2.5 易感因素 ①白血病患者白細胞質與量異常,由于急性白血病患者外周血存在大量白血病細胞,正常中性粒細胞數量減少,造成防御抗感染能力下降;②化療:在化療抑制期中性粒細胞缺乏是發生院內感染的重要因素,入院時已發生感染的患者在化療抑制期感染明顯加重,入院時無感染患者在抑制期容易發生院內感染,化療抑制期發生院內感染的時間多在白細胞<0.08×109/L時。
隨著成份輸血的普及,出血導致急性白血病患者死亡率明顯下降,而由于白血病本身白細胞質與量異常,化療后粒細胞缺乏的存在,使得感染成為急性白血病患者病情加重、治療失敗的重要原因。通過回顧性分析筆者發現白血病感染存在以下特點:①院內外感染發生率較高;②感染部位以呼吸道居高,其次為口腔、腸道、皮膚軟組織,部分患者存在感染且難發現病灶;③感染持續時間長,患者感染往往持續到化療抑制期過后,干細胞上升時感染有好轉趨勢。

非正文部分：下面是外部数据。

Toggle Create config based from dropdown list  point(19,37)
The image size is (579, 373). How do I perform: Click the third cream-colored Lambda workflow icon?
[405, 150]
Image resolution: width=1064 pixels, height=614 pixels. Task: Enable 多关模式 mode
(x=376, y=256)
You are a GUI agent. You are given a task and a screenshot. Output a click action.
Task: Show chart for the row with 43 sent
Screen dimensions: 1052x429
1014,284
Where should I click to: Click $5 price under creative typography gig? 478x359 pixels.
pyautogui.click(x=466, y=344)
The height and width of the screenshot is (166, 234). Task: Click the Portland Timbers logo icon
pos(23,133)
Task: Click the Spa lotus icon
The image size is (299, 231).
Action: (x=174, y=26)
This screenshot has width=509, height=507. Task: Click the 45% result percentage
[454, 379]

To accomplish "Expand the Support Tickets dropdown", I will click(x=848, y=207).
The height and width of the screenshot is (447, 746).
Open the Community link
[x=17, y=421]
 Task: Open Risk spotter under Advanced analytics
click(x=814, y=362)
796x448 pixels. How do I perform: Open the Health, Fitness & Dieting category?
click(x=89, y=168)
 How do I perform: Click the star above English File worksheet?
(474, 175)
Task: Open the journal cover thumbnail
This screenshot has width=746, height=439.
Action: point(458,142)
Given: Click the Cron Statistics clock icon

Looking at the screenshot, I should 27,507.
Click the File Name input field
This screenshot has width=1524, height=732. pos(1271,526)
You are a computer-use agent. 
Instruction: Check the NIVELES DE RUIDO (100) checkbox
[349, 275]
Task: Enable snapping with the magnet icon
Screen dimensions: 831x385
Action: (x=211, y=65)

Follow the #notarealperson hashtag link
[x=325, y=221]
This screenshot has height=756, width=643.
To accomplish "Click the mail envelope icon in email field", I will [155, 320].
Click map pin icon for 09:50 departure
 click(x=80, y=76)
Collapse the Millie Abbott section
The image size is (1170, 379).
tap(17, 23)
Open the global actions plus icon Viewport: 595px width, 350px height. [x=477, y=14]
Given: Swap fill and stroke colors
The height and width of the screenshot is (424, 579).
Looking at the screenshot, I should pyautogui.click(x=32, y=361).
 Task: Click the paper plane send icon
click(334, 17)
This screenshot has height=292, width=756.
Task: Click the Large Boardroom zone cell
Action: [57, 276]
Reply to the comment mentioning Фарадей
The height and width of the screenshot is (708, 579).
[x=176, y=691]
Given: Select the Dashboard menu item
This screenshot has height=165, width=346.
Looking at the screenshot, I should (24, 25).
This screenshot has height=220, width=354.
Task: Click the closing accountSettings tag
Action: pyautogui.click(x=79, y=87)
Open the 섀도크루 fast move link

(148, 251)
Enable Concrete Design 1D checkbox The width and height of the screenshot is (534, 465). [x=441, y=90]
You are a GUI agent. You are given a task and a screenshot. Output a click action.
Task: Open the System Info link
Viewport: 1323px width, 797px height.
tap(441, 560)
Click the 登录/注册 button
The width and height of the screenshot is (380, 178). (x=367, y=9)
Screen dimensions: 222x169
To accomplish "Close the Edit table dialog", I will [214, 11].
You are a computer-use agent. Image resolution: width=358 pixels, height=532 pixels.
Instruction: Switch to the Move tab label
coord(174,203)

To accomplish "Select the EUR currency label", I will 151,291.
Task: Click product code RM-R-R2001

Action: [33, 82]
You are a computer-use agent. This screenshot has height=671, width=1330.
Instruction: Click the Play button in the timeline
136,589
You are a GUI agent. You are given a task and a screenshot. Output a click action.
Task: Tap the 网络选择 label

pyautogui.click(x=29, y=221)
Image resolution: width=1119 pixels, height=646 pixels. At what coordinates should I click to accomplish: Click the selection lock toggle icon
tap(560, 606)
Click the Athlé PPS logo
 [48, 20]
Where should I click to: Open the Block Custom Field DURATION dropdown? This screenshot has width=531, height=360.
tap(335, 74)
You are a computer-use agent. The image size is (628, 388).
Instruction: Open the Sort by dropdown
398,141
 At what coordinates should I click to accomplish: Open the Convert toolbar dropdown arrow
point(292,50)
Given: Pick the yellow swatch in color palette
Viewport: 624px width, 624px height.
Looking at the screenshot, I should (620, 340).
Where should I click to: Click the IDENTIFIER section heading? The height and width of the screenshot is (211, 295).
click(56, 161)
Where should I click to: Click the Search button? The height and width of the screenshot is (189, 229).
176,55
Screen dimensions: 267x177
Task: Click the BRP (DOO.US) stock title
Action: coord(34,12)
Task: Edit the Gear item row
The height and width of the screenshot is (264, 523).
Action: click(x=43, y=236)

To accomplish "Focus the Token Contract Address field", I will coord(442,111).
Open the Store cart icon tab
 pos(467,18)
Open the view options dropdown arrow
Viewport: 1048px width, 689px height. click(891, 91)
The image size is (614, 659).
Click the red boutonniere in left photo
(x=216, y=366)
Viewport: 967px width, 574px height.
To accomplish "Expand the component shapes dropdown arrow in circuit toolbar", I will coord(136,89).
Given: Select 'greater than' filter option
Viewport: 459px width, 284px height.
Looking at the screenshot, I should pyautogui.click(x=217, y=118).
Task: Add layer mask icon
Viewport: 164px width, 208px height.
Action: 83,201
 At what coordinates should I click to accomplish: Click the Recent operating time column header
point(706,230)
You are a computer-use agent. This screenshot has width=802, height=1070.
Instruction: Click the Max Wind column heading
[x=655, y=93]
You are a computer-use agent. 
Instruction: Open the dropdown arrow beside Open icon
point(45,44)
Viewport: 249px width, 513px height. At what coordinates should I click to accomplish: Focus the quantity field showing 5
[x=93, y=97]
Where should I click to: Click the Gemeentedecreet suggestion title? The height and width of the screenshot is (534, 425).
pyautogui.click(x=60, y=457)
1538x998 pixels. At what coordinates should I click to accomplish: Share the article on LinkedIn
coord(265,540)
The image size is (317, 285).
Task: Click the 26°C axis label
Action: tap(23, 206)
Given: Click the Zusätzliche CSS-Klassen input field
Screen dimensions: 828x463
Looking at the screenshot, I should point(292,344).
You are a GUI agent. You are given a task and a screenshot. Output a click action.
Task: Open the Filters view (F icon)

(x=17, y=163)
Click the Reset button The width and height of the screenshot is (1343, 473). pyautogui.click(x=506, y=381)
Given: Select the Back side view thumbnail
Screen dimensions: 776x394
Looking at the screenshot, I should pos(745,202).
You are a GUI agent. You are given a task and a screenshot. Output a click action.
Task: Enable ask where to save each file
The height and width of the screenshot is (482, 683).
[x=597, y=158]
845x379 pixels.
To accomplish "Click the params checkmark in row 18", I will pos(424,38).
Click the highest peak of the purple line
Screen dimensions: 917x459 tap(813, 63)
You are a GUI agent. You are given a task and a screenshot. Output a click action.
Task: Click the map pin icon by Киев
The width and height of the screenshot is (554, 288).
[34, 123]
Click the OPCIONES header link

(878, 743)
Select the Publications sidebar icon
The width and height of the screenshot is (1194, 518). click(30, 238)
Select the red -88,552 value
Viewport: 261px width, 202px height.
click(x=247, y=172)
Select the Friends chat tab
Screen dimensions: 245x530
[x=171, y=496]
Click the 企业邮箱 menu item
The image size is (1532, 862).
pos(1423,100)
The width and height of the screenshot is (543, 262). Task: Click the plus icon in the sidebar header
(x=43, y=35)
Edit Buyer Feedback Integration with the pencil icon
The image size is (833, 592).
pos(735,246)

感染的原因與白血病患者白細胞質與量異常,化療抑制期粒細胞缺乏有關。正常中性粒細胞減少導致趨化吞噬功能降低,同時化療打擊,口腔腸道黏膜破損又為感染提供了門戶,故患者易發生感染且感染較重。這就要求對有感染的患者,在細菌培養和藥敏試驗明確之前,根據患者感染部位、特征合理用藥。一般首選抗G-桿菌的抗生素。抗生素盡量應用廣譜抗菌藥物,待培養及藥敏試驗結果明確后,選用對病原菌敏感抗生素。根據患者具體病情,化療方案要個體化,既達到化療目的又不致抑制期出現嚴重粒細胞減少,對在抑制期感染較重患者適當應用粒細胞集落刺激因子。血液病病房要定期消毒,患者要注意自身衛生,保持清潔,增強體質,加強支持治療。醫護人員要無菌操作,防止交叉感染。
[1]張之南.血液病診斷及療效標準.科學出版社,1998:168-196.
[2]宮超,田嘉玲,劉伯英,等.急性白血病醫院感染108例分析.白血病·淋巴瘤雜志,2005,14(3):165-166.